Télégramme à Jean-Jacques Lebel (30 novembre 1966)

 

30 novembre 66 au matin

Comme je n’ai pas peint ta porte, je ne peux rien dire de la couleur. Cependant j’approuve tout à fait l’exigence de mes camarades situationnistes. Je constate déjà avec plaisir que cette malveillance de la presse n’a aucunement été encouragée par toi. Aussi dérisoire que nous trouvions de courir après la presse à des fins bassement publicitaires, aussi légitime nous paraît parfois de démentir. C’est certainement ton intérêt d’éviter d’être mélangé publiquement à des gens dont tu ne partages ni les idées ni la pratique. C’est encore plus le nôtre. Dans ces conditions on voit mal pourquoi nous aurions besoin de te faire peur. Et si pourtant nous y étions contraints cela ne ressemblerait en rien aux flics.

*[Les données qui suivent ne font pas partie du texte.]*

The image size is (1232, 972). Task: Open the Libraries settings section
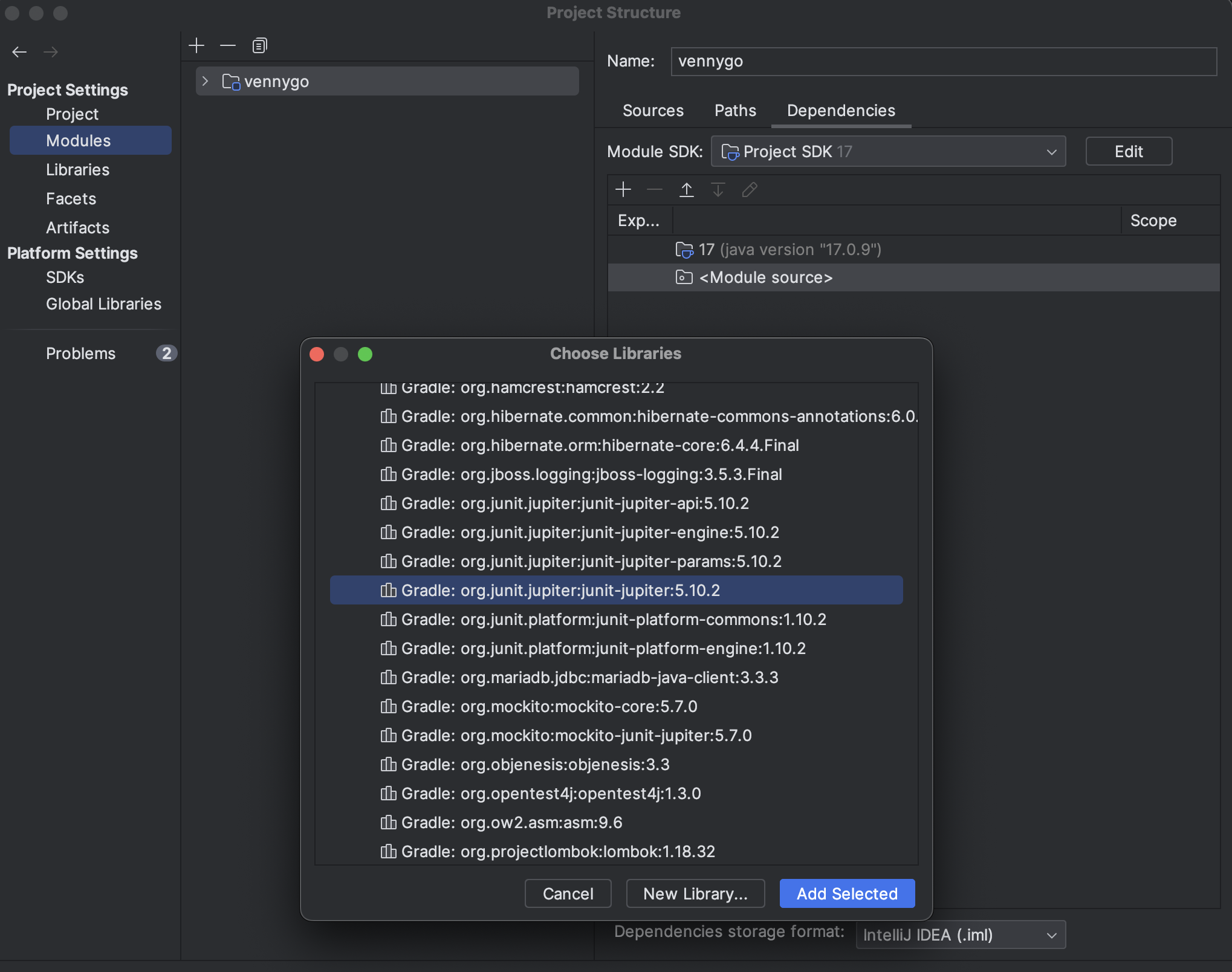tap(78, 170)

Plutôt à des situationnistes en colère.

Guy Debord

 

Suite à un article paru dans Le Monde du 26 novembre 1966, où le « disciple dissident d’André Breton et prêtre du happening » était associé à « l’International situationnisme » (sic), l’injonction de démentir lui fut signifiée, tracée sur sa porte préalablement repeinte en rose : « J.-J. Lebel n’a rien à voir avec l’Internationale situationniste. Le Monde est con. Ça suffit comme ça. Signé : J.-J. Lebel. » Ce qu’il fit, tout en se plaignant du procédé.